Document extract -

Holding Hearts values being equitable in connecting with people on their life journey.
While walking together, our desire is to inspire hope and movement within individuals, couples, and families by creating opportunities for each to thrive, and be strengthened within their community.
Holding a safe space for persons to be heard, accepted, and encouraged by deepening self-awareness in sharing Hearts with one another.
Over the past 20 years, Jamie Sutherland has journeyed alongside many families, youth and children, individuals and couples from diverse walks of life. He has engaged individuals from a range of different cultures, socio economic backgrounds, diverse walks of faith, mental health concerns and learning challenges throughout Toronto, the GTA, and Internationally.
Jamie’s area of passion is to help individuals, couples and families around issues of power and control in relationships; to help gain a better understanding of their expectations; and to create healthier patterns of behaviour. He has been engaged with supporting men through individual counselling and group work, helping them to understand the impacts of domestic abuse on themselves, and trauma associated with separation and divorce. Jamie has experience with PAR, Caring Dads, Breakfast with Dads, and SNAP Parenting Model programmes to help fathers to strengthen self-awareness and interpersonal relationships in their family. Jamie is also embarking on becoming a sex therapist to help individuals develop a deeper understanding of their preferred sexual self. Moreover, collaboratively co-creating and exploring the meaning of different challenges to help others better enjoy their quality of life.
Other areas of experience include: addictions, grief and bereavement, employment, anxiety and depression, schizophrenia, autism, eating disorders, behavioural modification, OCD, violence against women, anger management, suicidal ideation.
Jamie’s experience of facilitation of various workshops, for diverse groups and counselling modalities include: Narrative, Solution Focus, Cognitive Behavioural Therapy, Focusing, Family Systems and Strategic, Enrich couples, and integration.

Exercise data -

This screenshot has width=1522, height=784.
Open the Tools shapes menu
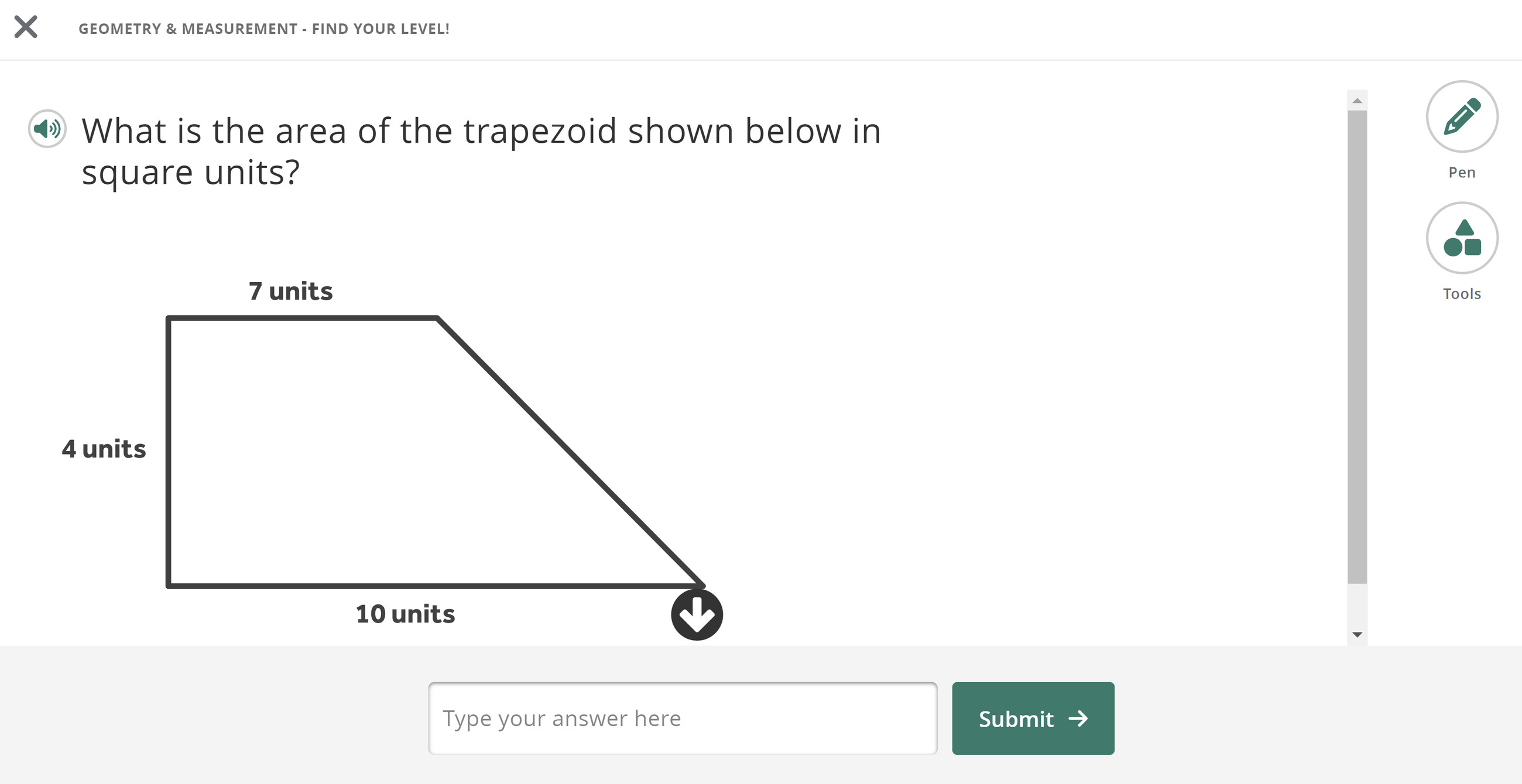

Problem - Write a continuation of the Holding Hearts counseling profile, starting after its final sentence.

Exercise response -
Michelle Laxamana has an Early Childhood Education Diploma in the Montessori Philosophy. She holds a Bachelor of Religious Education, a Bachelor of Arts in Human Services, and a Master of Divinity in Clinical Counselling. She is certified in CBT, ENRICH couples therapy, level one Focusing, and is working on EMDR certification. Michelle is also a member of CAMFT and CRPO and is attaining a Doctor in Counselling and Psychotherapy.
She has extensive experience working with adolescents, children and families in Toronto, the GTA, and Internationally. Her professional background for more than 25 years combined, spans from being a teacher; a director and facilitator of programs; child, youth, and family minister; a professional counsellor and psychotherapist for couples, families, and individuals from pre-teens to seniors; a clinical supervisor and a clinical manager.
Her areas of counselling and psychotherapy experience include individuals, couples and families. She has worked with persons having to navigate through life’s journey with teen pregnancy, parenting, family relationships, interpersonal relationships, depression and anxiety, life transitions, trauma, sexual assault, gender-based violence and abuse, grief and loss, self-esteem, self-harm, suicidal ideation, identity, sexuality, addictions, life-skills, marital issues and more.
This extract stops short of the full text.